Your next Samsung Galaxy or iPhone may soon include the toughest gadget glass Corning has ever created. Today, the company’s announcing Gorilla Glass Victus — a glass that can not only resist a six-foot drop, but also the first in six years to meaningfully improve your phone’s ability to shrug off nasty scratches.
It’s a little-known fact that Corning’s Gorilla Glass hasn’t gotten much better at resisting keys and coins since 2014’s Gorilla Glass 3, and it has arguably gotten slightly worse since: our reporting showed that Gorilla Glass 4 actually performed worse in some tests, Gorilla Glass 5 was in the middle, and Gorilla Glass 6 didn’t improve any further since Corning was more focused on making your phone survive a nasty tumble instead.
But Corning claims the new Victus glass — there’s no Gorilla Glass 7, just Victus — can do both drops and scratch resistance simultaneously, with no known trade-offs. The company says it has twice the scratch resistance of Gorilla Glass 6, four times the resistance of competing glass, and a representative Victus-clad dummy phone can survive up to a 2-meter (6.5-foot) drop.
That drop resistance is nothing to sneeze at; it’s a foot and a quarter higher than Corning quoted for Gorilla Glass 6 (1.6m or 5.25 feet) or the 1.2m (3.9 feet) the company claimed Gorilla Glass 5 was capable of. We’ve theoretically gone from shoulder-height to head-height survivability in just four years, which is good news if you ever feel like holding your phone up to your ear. People still do that, right?
But you should probably know that drop and scratch resistance can vary wildly depending on how you drop or scratch your phone, and Corning isn’t pretending it has a magic bullet there. Corning VP and lead Gorilla Glass scientist Jaymin Amin candidly admits that Victus isn’t pocket-proof when I ask whether the bits of dirt, sand, metal, and other materials that can get wedged in keys and coins could still cause a scratch. “I think those caveats would still apply on any glass material,” says Amin, “but what this does for you is reduce those instances quite dramatically.”

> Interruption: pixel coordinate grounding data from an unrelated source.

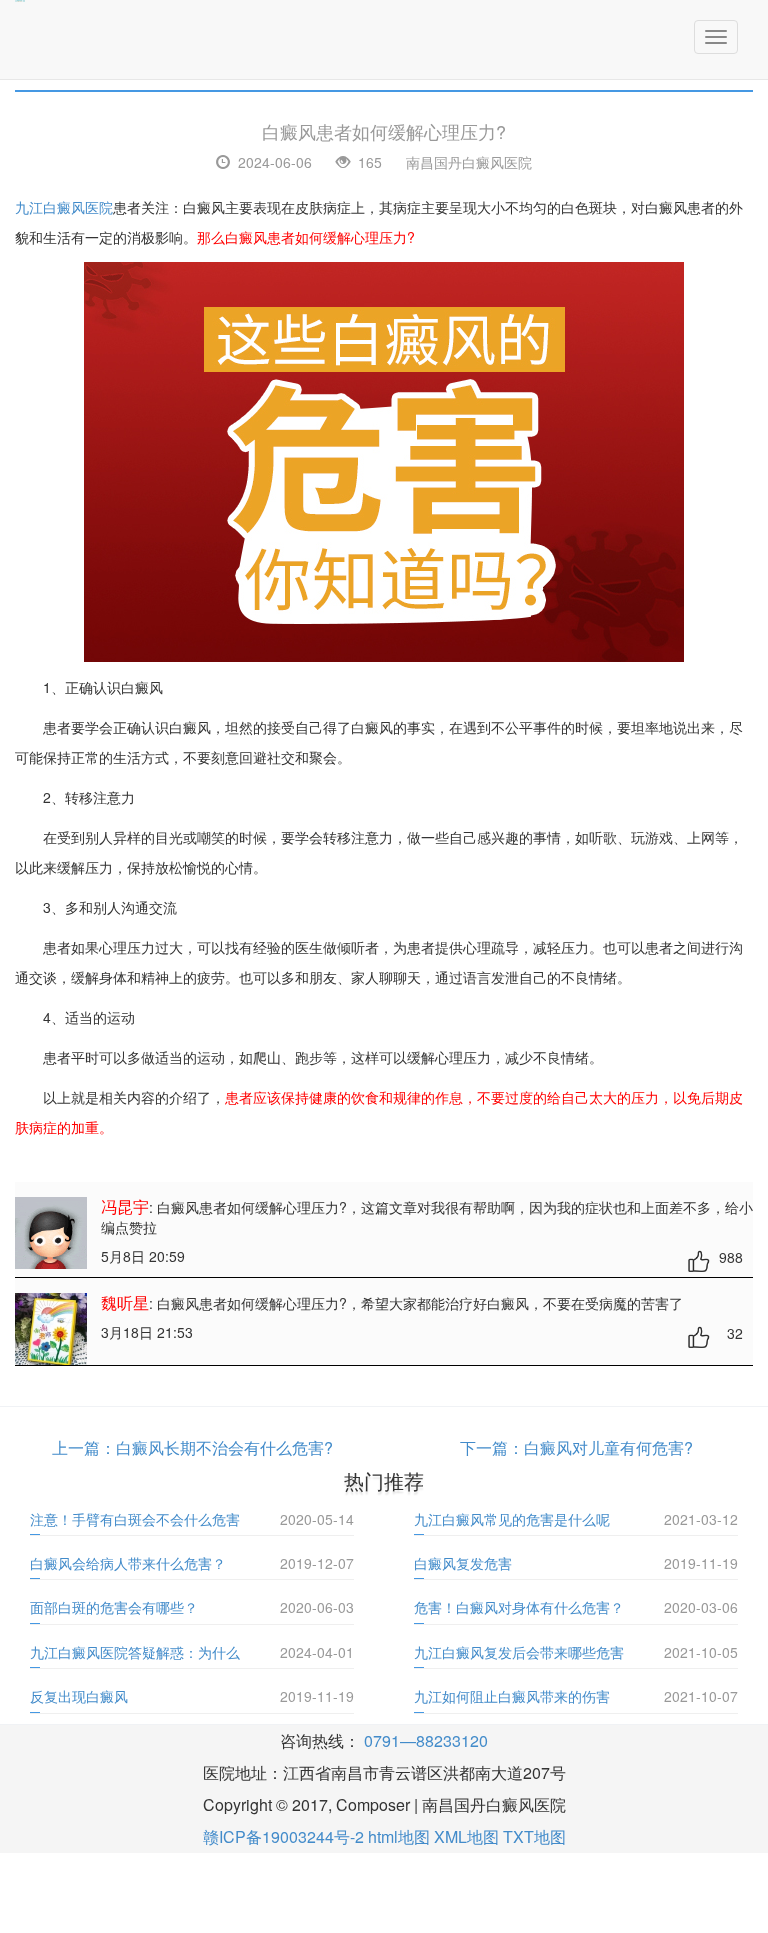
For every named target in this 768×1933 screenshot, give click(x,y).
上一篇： (84, 1447)
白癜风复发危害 (463, 1563)
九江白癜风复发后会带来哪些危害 (519, 1652)
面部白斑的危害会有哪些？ (114, 1607)
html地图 (399, 1836)
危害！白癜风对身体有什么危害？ (519, 1607)
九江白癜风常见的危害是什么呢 (512, 1519)
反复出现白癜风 (79, 1696)
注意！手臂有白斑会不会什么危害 (135, 1519)
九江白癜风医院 (64, 207)
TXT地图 (534, 1836)
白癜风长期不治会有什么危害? (224, 1447)
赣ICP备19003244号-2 (283, 1836)
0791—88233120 (426, 1740)
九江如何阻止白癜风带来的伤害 (512, 1696)
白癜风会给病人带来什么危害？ (128, 1563)
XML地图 (466, 1836)
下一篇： (492, 1447)
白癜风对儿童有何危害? (608, 1447)
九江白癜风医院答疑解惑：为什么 (135, 1652)
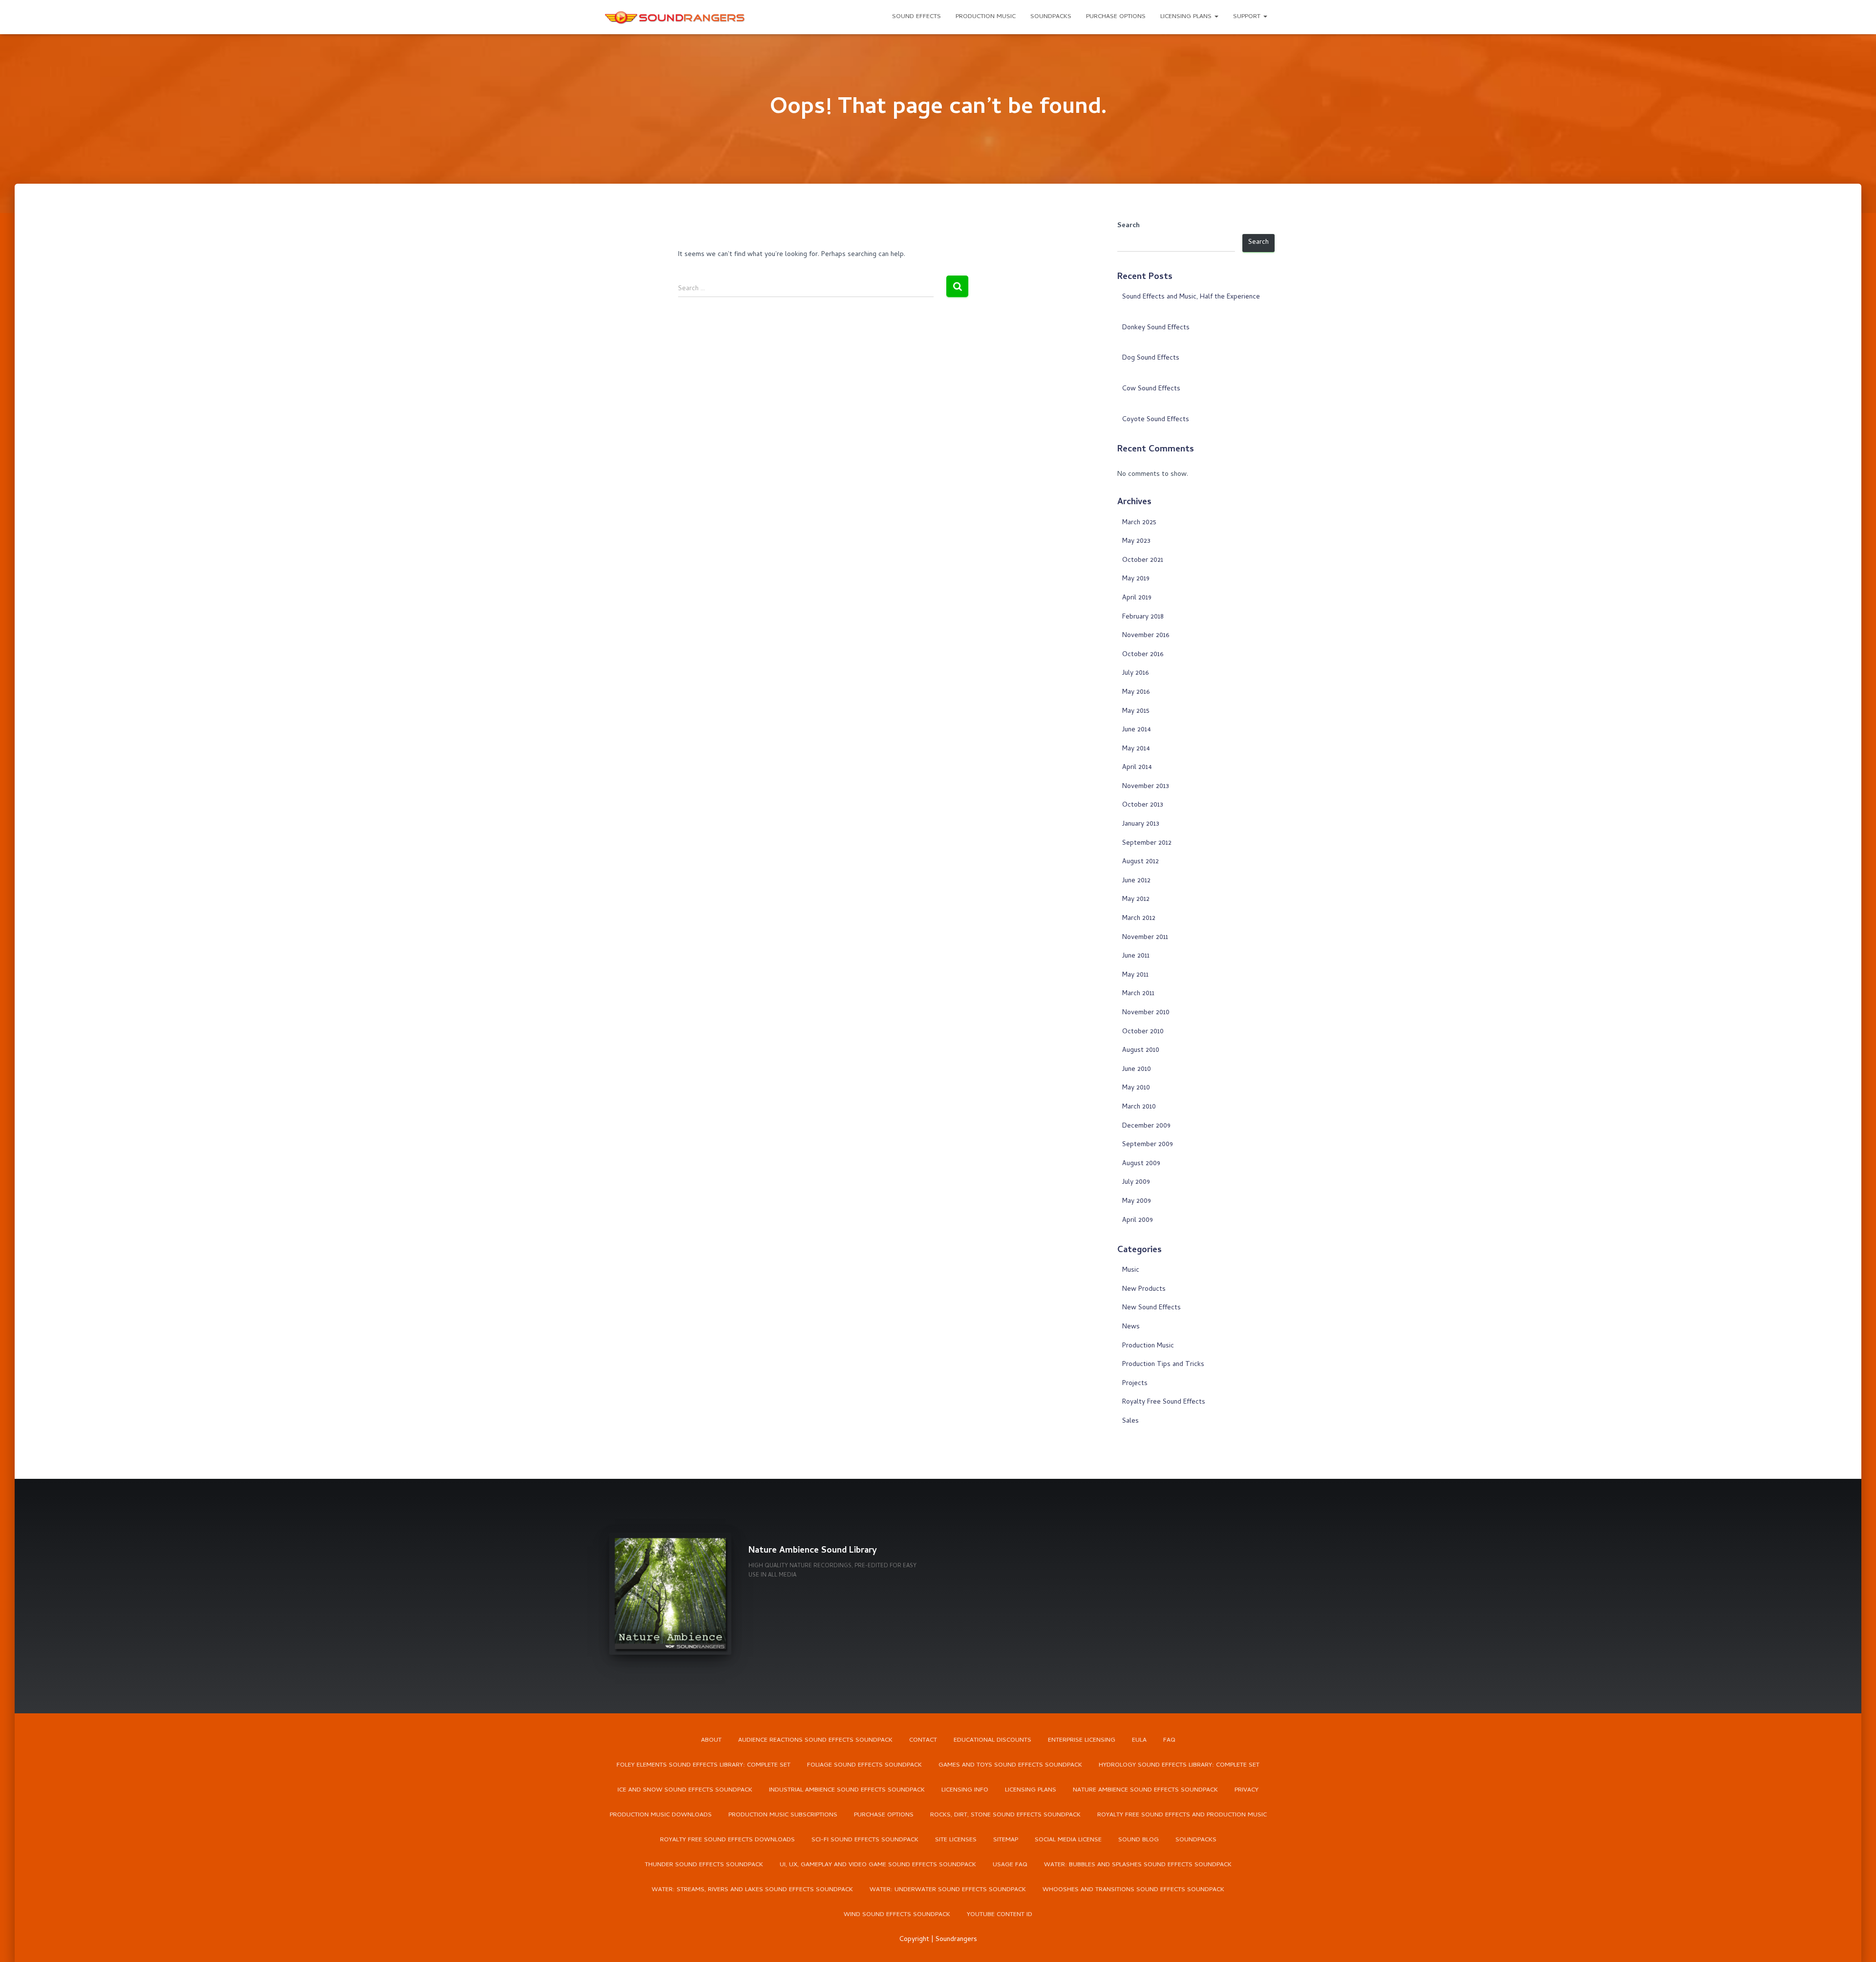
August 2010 (1140, 1050)
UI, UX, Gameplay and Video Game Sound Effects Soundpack (878, 1865)
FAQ (1169, 1740)
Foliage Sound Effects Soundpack (864, 1765)
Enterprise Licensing (1081, 1740)
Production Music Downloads (661, 1815)
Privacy (1246, 1790)
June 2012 (1136, 881)
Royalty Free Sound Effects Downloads (727, 1840)
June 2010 (1136, 1069)
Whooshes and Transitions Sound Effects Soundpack (1133, 1890)
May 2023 (1136, 541)
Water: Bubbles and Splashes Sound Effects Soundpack (1138, 1865)
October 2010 (1143, 1032)
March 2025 (1139, 523)
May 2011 (1135, 975)
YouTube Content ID (999, 1915)
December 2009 (1146, 1126)
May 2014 (1136, 749)
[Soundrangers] (675, 17)
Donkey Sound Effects (1156, 328)
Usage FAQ (1010, 1865)
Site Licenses (956, 1840)
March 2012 (1138, 918)
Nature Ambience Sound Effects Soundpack (1145, 1790)
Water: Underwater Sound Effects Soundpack (948, 1890)
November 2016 (1145, 635)
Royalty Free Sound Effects (1163, 1402)
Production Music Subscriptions (782, 1815)
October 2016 (1142, 655)
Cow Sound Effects (1151, 389)
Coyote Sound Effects (1155, 420)
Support (1247, 17)
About (711, 1740)
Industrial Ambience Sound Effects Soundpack (847, 1790)
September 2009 (1147, 1145)
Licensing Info (964, 1790)
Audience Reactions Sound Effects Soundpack (815, 1740)
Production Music (986, 17)
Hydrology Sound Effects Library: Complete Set (1179, 1765)
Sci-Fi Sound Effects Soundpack (864, 1840)
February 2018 (1143, 617)
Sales (1130, 1421)
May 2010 (1136, 1088)
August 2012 (1140, 862)
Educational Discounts (992, 1740)
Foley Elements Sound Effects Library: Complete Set (703, 1765)
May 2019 (1136, 579)
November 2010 (1146, 1013)
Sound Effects (916, 17)
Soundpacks (1050, 17)
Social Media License (1068, 1840)
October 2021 (1142, 560)
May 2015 (1136, 711)
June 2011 (1136, 956)
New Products (1144, 1289)
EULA (1139, 1740)
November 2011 (1145, 937)
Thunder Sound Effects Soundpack (704, 1865)
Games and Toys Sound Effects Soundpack (1010, 1765)
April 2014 (1137, 767)
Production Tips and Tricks (1163, 1364)
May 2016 (1136, 692)
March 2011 (1138, 994)
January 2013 (1140, 824)
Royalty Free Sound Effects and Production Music (1182, 1815)
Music (1130, 1270)
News (1131, 1327)
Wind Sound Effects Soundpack (897, 1915)
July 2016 (1135, 673)
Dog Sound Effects (1150, 358)
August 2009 (1141, 1164)
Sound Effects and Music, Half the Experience (1191, 297)
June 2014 (1136, 730)
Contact (923, 1740)
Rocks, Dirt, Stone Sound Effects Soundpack (1005, 1815)
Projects (1135, 1383)
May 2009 (1136, 1201)
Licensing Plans (1187, 17)
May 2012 (1136, 899)
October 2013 (1142, 805)
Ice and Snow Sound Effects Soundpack (685, 1790)
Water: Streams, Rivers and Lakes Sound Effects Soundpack (752, 1890)
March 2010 (1139, 1107)
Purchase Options (1116, 17)
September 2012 (1147, 843)
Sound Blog (1138, 1840)
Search (1128, 226)
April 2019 (1136, 598)
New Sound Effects (1151, 1308)
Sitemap (1005, 1840)
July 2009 (1136, 1182)
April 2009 (1137, 1220)
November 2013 (1145, 786)
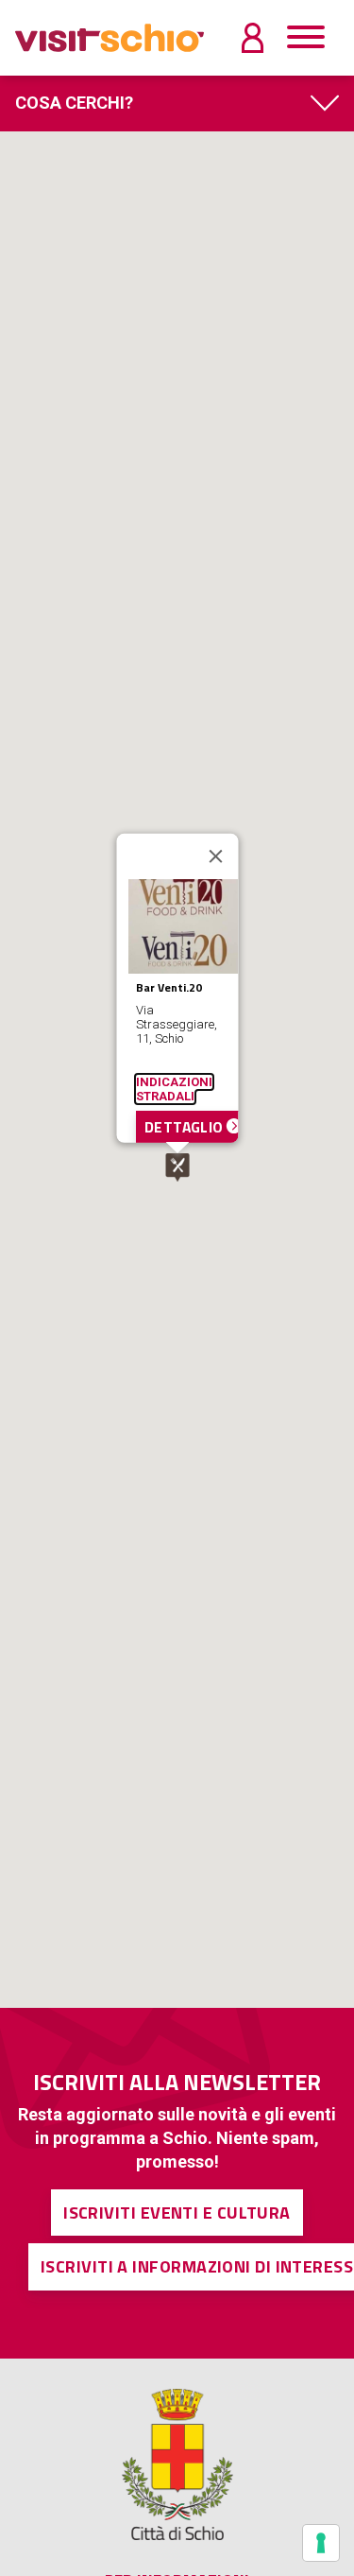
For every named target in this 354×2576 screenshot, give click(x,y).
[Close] (215, 856)
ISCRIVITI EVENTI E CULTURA (177, 2212)
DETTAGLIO (184, 1126)
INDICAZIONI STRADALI (173, 1088)
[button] (177, 1167)
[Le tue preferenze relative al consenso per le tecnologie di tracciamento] (321, 2543)
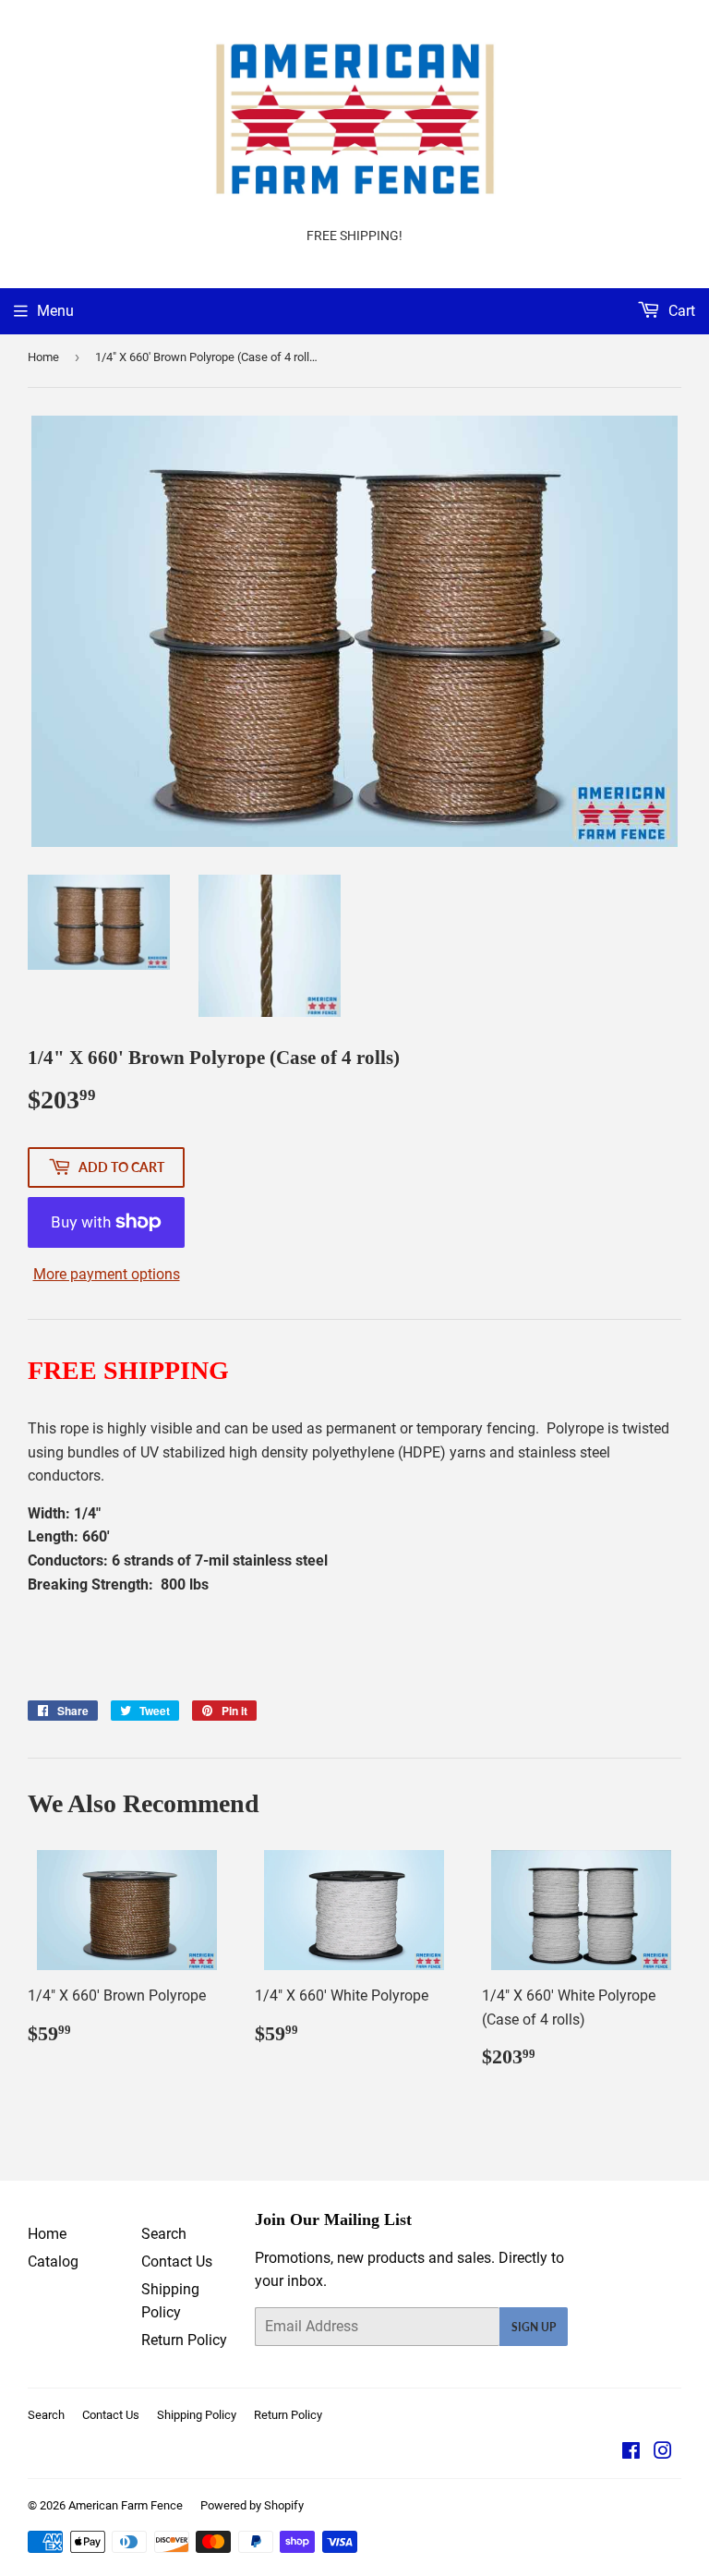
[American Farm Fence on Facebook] (631, 2452)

It may also depend on the manufacturer. Amin says at least one manufacturer realized that Victus is so much better than Gorilla Glass 6 that it’s opting to put a thinner layer of the new glass on its device instead of maximizing durability. Similarly, one of Corning’s marketing videos suggests that “Victus is so good that if you used it on phones designed just three or four years ago, you’d be hard pressed to break them in an everyday drop event” — but phones were thicker three years ago, so you probably shouldn’t count on it.
The one thing you probably can count on is that the next wave of premium phones will include Corning’s new glass. Samsung will be the first to introduce Victus with a product coming “in the next few months,” and multiple other OEMs are designing it into flagship phones, too. Gorilla Glass, in general, has been an industry standard for years, ever since the “hail Mary” play that made it Apple’s glass of choice for the iPhone, iPad, and beyond. (Other manufacturers are trying to edge in.)
Apparently, Victus also won’t cost more to adopt. While Corning is definitely hinting the new glass will come with a premium price tag, the company says it’ll even out for manufacturers in the end since the improved scratch resistance means they’ll have to throw out fewer scratched screens at the factory. It just seems they’re not passing along those savings quite yet.
Me, I’m just a little sad I bought an iPhone 11 Pro instead of waiting a bit longer. I scratched it the very first week and have no idea how. I never put anything else in that pocket.